Abstract
Study aim: This study aimed to analyze the compensatory mechanisms during shoulder abduction by increased scapulothoracic joint upward rotation, focusing on acromiohumeral distance, shoulder muscle forces, and glenohumeral joint stability, using a musculoskeletal model simulation.
Material and methods: Fifteen healthy males performed shoulder abduction along scapular plane. Acromiohumeral distance, shoulder muscle forces, and glenohumeral joint stability were estimated using a musculoskeletal model. Data estimated from the three models with different scapulothoracic joint upward rotation were compared using one-dimensional statistical parametric mapping. Differences among three models were analyzed using one-way repeated measures analysis of variance. As a post hoc test, paired t-tests with Bonferroni correction for multiple comparisons were used.
Results: The model that increased scapulothoracic joint upward rotation showed significantly greater acromiohumeral distance, and greater muscle forces of supraspinatus and deltoid compared with the models with normal scapulothoracic joint upward rotation. Conversely, glenohumeral joint stability significantly decreased from the mid and late phase of arm elevation in the increased scapulothoracic joint upward rotation model.

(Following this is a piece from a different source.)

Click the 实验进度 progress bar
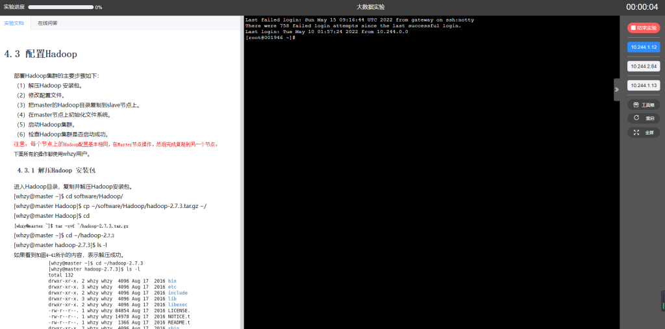This screenshot has height=329, width=665. click(60, 7)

Conclusions: During shoulder abduction, increased scapulothoracic joint upward rotation magnified acromiohumeral distance for pain avoidance and contributed to increased muscle forces; it also decreased glenohumeral joint stability. In conclusion, the current study revealed the positive and negative aspects associated with increased scapulothoracic joint upward rotation. Therapists engaging in shoulder rehabilitation should remain mindful of these issues.